Another key demand by developed countries is to make permanent the current ban on customs duties on ‘global electronic transactions’ that were suspended in 1998. If the ban is overturned, it would give countries the right to impose tariffs on downloads of mobile applications, streamed music from Spotify or videos from Netflix.
India has been wary of this demand, as The Wire has noted, because it believes an earlier WTO deal on domestics electronic manufacturing worked against the country’s interests.
The draft e-commerce policy now specifically states India’s position on this issue in all global trade talks.
“In the context of international trade negotiations, the policy space to impose customs duties on electronic transmissions in the future would be retained. (Implementing Ministry/ Department: DOC and DOR),” it states.
US targets India’s trade policies
In March this year, the US has moved to seek WTO consultations with India over the latter’s export subsidy programmes – Export Oriented Units (EoUs) scheme and sector-specific schemes including the Electronics Hardware Technology Parks Scheme, Special Economic Zones (SEZs), Export Promotion Capital Goods Scheme and a Duty Free Imports for Exporters Programme.

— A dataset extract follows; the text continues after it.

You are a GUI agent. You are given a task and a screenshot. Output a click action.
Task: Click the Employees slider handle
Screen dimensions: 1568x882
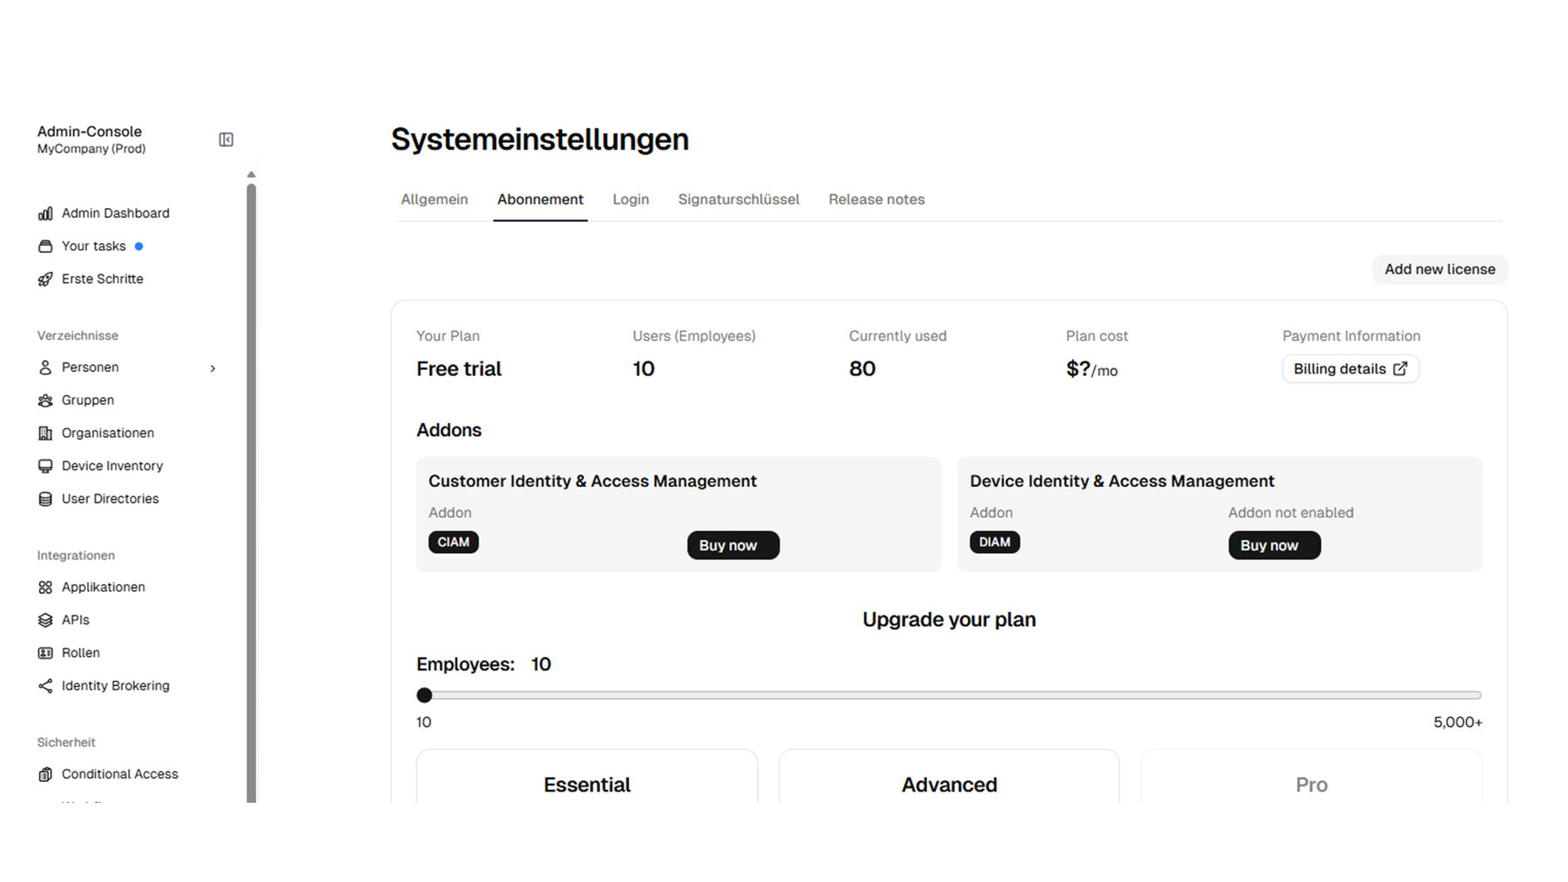pos(424,695)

Consultations are the first step in the resolution of disputes at the WTO. If the US is not satisfied with India’s response, the WTO will set up a panel to hear the case.
The US has claimed that these apparent export subsidies provide financial benefits to Indian exporters that allow them to sell their goods more cheaply to the detriment of American workers and manufacturers.
India provides exemptions from certain duties, taxes and fees that benefit numerous Indian exporters, including producers of steel products, chemicals, pharmaceuticals, textiles and information technology products, Robert Lighthizer, the USTR, said while explaining allegations.
The US has already successfully challenged India’s policy for procurement of equipment for projects being built under the national solar mission.
Government reviews draft e-commerce policy
The government is taking a fresh look at proposed e-commerce rules after the draft policy invited widespread criticism from stakeholders.
On August 11, commerce minister Suresh Prabhu tweeted that his ministry had received a “few concerns” on the draft e-commerce policy and will reach out to stakeholders to address them.